MATERIAL SHOWN Block Start
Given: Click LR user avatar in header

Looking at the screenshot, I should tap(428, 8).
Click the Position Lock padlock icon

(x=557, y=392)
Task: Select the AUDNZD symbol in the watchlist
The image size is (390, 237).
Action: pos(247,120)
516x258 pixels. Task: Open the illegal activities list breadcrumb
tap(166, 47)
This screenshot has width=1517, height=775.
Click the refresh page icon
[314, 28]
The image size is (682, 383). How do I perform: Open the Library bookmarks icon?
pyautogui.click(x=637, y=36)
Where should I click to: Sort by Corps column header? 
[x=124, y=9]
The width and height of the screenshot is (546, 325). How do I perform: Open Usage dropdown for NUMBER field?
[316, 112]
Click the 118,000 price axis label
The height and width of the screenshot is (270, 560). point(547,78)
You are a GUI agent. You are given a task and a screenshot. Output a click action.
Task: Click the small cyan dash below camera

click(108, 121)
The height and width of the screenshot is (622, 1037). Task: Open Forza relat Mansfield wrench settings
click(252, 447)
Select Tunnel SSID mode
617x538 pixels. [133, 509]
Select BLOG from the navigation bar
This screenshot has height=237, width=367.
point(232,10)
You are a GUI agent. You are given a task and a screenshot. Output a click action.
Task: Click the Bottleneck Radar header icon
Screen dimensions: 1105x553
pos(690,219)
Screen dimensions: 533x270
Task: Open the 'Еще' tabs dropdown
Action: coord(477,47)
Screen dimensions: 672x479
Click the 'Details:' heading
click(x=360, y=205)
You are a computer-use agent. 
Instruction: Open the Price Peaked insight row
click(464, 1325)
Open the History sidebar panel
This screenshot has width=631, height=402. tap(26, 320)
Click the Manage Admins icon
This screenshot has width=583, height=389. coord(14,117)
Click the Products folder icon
MATERIAL SHOWN Block End
• WHAT YOU SHOULD DO
Retype the entries in full. Keep every line identical.

• WRITTEN SOLUTION
Given: Click LR user avatar in header

Looking at the screenshot, I should tap(428, 8).
Click the Position Lock padlock icon

(x=557, y=392)
Task: Select the AUDNZD symbol in the watchlist
The image size is (390, 237).
Action: pos(247,120)
516x258 pixels. Task: Open the illegal activities list breadcrumb
tap(166, 47)
This screenshot has width=1517, height=775.
Click the refresh page icon
[314, 28]
The image size is (682, 383). How do I perform: Open the Library bookmarks icon?
pyautogui.click(x=637, y=36)
Where should I click to: Sort by Corps column header? 
[x=124, y=9]
The width and height of the screenshot is (546, 325). How do I perform: Open Usage dropdown for NUMBER field?
[316, 112]
Click the 118,000 price axis label
The height and width of the screenshot is (270, 560). point(547,78)
You are a GUI agent. You are given a task and a screenshot. Output a click action.
Task: Click the small cyan dash below camera

click(108, 121)
The height and width of the screenshot is (622, 1037). Task: Open Forza relat Mansfield wrench settings
click(252, 447)
Select Tunnel SSID mode
617x538 pixels. [133, 509]
Select BLOG from the navigation bar
This screenshot has height=237, width=367.
point(232,10)
You are a GUI agent. You are given a task and a screenshot. Output a click action.
Task: Click the Bottleneck Radar header icon
Screen dimensions: 1105x553
pos(690,219)
Screen dimensions: 533x270
Task: Open the 'Еще' tabs dropdown
Action: coord(477,47)
Screen dimensions: 672x479
Click the 'Details:' heading
click(x=360, y=205)
You are a computer-use agent. 
Instruction: Open the Price Peaked insight row
click(464, 1325)
Open the History sidebar panel
This screenshot has width=631, height=402. tap(26, 320)
Click the Manage Admins icon
This screenshot has width=583, height=389. coord(14,117)
Click the Products folder icon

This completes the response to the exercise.